DIRECTIVE:
Answer these questions using the energy transition text below:
1. In what decade did EU policy efforts on energy efficiency begin, and in response to what?
2. On what date was Council Directive 93/76/EEC adopted?
3. Which countries does the energy transition text call the "new" EU?

SOURCE TEXT:
The domain of energy transition is not a new topic. European Union (EU) policy efforts on energy efficiency started in the 1970s as response to the oil crisis [1] and at that time had more economic background. However, constantly intensifying adverse environmental changes increased the awareness of the need for more sustainable approach. Therefore, in response to the United Nations Conference on Environment and Development (UNCED), also known as the Earth Summit (3–14 June 1992) and the adopted Rio Declaration on Environment and Development (Agenda21) [2], EU introduced the first major European policy on energy efficiency by the Council Directive 93/76/EEC of 13 September 1993 to limit carbon dioxide emissions by improving energy efficiency (SAVE) [3]. The direction set in these documents still remains a target of current policies and actions [4,5]. In the case of the EU energy transformation it is an especially challenging process when it comes to eastern member states of the EU (also called “new” EU; countries that joined the EU in 2004 and after [6]), as due to their historical political situation their economies are less energy efficient. On the other hand, member states of the “old” EU, which represent higher economic and financial development and have more experience in the implementation of eco innovations, have also higher level of greenhouse gas emissions which impact socio-environmental systems [7]. Therefore, different groups of countries have to face different problems and undertake different actions to balance their environmental carrying capacity [8].

Entries on where items appear:
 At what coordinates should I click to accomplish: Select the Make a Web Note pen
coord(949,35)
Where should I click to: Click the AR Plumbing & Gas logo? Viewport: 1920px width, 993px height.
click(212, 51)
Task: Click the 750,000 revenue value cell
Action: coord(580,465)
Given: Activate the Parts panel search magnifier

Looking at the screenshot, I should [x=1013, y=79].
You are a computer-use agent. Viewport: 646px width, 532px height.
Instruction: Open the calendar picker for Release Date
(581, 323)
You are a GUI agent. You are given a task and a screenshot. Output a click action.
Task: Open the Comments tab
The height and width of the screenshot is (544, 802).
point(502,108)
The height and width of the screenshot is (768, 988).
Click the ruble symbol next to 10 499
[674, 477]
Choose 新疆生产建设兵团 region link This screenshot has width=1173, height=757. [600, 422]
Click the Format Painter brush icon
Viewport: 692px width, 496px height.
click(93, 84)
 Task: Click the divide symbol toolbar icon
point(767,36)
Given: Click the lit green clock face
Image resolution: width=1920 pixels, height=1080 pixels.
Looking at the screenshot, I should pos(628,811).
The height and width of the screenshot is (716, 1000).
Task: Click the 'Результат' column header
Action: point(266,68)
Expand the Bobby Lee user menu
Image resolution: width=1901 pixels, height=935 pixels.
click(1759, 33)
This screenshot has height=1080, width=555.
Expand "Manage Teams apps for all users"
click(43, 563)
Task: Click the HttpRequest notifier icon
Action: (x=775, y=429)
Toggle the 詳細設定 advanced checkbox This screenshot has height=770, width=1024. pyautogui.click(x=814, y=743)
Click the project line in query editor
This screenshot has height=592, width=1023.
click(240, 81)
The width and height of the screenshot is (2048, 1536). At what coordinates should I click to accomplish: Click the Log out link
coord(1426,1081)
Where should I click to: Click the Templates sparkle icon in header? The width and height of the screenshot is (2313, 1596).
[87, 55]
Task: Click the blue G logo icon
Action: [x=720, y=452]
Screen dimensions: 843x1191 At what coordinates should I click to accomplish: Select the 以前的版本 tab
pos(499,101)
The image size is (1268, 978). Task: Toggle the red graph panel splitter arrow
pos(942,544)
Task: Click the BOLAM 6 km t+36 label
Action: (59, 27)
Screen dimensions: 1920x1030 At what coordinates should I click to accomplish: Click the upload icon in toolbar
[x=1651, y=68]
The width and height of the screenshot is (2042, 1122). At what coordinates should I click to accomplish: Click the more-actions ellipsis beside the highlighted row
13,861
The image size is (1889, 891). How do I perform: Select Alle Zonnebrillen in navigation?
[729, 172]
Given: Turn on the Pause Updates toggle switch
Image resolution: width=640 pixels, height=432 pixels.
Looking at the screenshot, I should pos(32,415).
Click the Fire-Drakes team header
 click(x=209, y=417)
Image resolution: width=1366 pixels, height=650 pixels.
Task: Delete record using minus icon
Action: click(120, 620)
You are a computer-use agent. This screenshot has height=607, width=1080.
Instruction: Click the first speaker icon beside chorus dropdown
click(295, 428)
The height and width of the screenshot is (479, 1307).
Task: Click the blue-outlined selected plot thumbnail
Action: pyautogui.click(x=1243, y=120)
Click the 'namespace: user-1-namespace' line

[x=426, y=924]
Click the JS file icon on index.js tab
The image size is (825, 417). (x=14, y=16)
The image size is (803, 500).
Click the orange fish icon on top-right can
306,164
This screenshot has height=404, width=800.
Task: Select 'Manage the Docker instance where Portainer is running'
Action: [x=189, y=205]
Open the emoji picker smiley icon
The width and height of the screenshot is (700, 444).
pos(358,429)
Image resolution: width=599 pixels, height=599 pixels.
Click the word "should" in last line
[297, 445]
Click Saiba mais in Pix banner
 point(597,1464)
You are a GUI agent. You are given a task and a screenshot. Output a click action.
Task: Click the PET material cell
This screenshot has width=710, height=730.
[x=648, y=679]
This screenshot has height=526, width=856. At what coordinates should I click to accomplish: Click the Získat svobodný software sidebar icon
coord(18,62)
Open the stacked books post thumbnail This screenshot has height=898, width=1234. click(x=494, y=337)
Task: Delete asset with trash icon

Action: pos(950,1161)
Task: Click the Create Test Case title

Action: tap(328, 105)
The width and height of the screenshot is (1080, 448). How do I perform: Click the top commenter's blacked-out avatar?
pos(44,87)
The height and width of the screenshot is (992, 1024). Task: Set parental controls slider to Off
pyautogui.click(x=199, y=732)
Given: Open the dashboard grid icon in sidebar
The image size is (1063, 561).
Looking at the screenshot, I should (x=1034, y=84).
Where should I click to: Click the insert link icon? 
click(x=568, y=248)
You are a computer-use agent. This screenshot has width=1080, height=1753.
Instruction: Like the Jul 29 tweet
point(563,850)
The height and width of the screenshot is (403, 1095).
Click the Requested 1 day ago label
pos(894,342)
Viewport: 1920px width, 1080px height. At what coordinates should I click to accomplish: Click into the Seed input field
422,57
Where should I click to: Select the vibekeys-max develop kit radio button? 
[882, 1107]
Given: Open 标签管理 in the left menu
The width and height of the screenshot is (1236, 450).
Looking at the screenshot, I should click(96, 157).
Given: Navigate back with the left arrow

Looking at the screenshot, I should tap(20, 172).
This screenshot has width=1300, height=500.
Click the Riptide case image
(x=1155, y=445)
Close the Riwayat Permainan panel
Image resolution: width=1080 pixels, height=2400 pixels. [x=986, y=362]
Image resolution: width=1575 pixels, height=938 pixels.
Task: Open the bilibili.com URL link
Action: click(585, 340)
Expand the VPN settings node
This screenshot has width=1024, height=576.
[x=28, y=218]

COMPLETED TASK:
1. The 1970s, in response to the oil crisis.
2. 13 September 1993.
3. Countries that joined the EU in 2004 and after.